Thanks for your response.

When a teacher leaves a state retirement system, they can withdraw their retirement contributions - if so, they obviously forfeit any "years of service" toward their pension plan. However, if a teacher later comes back into the system, they can buy-back or re-purchase those previously-withdrawn funds (plus interest) and get the years of service included in their retirement computation, as though they had never left. So that's what I mean by "repay years of service credit."

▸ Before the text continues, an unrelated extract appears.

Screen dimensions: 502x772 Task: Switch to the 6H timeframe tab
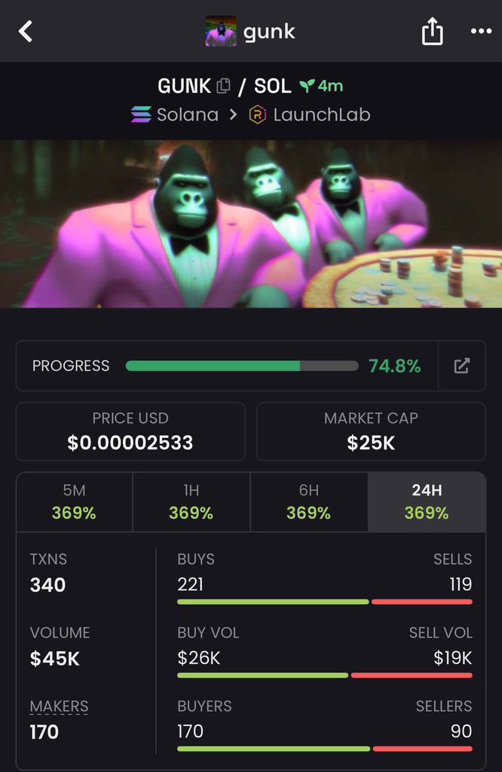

I can say with 99.9% certainty this is a non-taxable situation. Several states like Massachusetts and Texas have information on their teachers' retirement websites discussing the use of rollovers to buy back years of service. They specifically reference EGTRRA, the Economic Growth and Tax Relief Reconciliation Act of 2001, and state that one of its main features was increased portability of funds in retirement accounts. One website states about the changes:

"...Under prior law, many employees had a difficult time
moving money from one type of retirement savings plan to
another, causing havoc for job switchers. Many of the
restrictions on rollovers between plans and IRAs have
been relaxed. The requirement to roll over to a similar plan or
arrangement is no longer applicable. For eligible rollover distributions taken after January 1, 2002, amounts can generally be rolled over to any other qualified plan. Investors can roll over most types of employer-sponsored plans into another plan or an IRA, or roll over an IRA into a qualified plan, if their new employer’s plan accepts

An employer's IRC 401A plan should fit the definition of a "qualified plan" and therefore it would seem the transfer would be nontaxable.